Interview with Michael Axelsson
Opening the Mobile World Congress 2024, Ericsson affirmed its ambition to put network relevance at the centre of digitization. In the next five to ten years, we will see an acceleration of some major trends, from energy transition to AI. The change taking place will result in new high-performance use cases of the network, which will converge the physical and digital worlds in real time: we are talking about the digital twin, but also remotely guided drones beyond the pilot’s view. Ericsson brought various use cases of its 5G applications to Barcelona, for example, TV production, which exploits streaming with almost non-existent latencies, to Toyota’s innovations, which open the door to the future of self-driving cars, thanks to artificial intelligence. This will place new demands on networks: ubiquitous coverage with high-performance, flexible, and programmable networks will be needed.

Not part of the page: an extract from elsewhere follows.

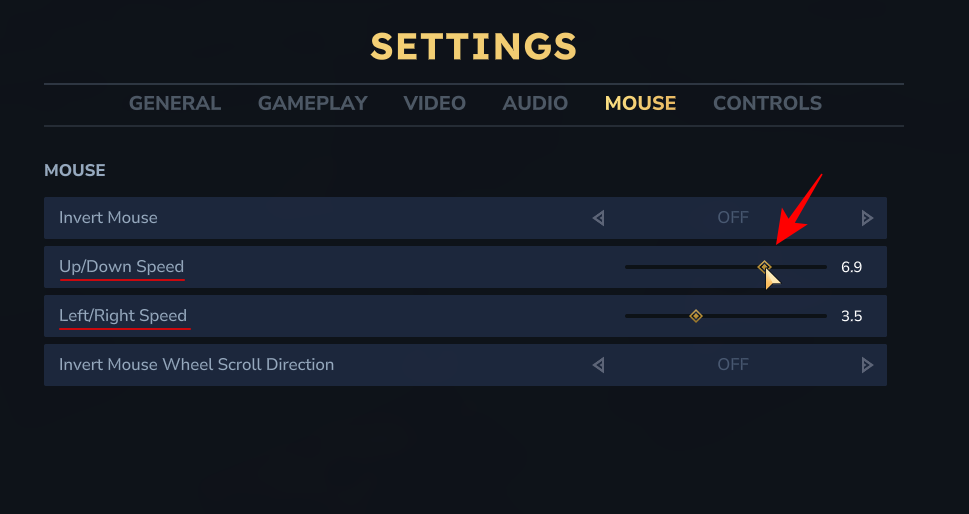Switch to the Gameplay tab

We are entering a new era in which 5G plays an important role because it offers new capabilities in terms of speed, latency, quality of service, and localization. All of this will be used concretely for the digitization of businesses. Ericsson said that the characteristics and capabilities of 5G, such as speed and latency, are well suited to create the kind of differentiated network experience needed to digitize businesses and harness innovation. Capacity alone is not enough. The outcome also depends on how we expose and make functionality available to the network user. This is where network APIs come in, enabling mobile networks and applications to communicate with each other in a standardized way. By exposing and monetizing these network APIs, Ericsson wants to create a new monetization model for creating new applications, exploiting the network’s capabilities.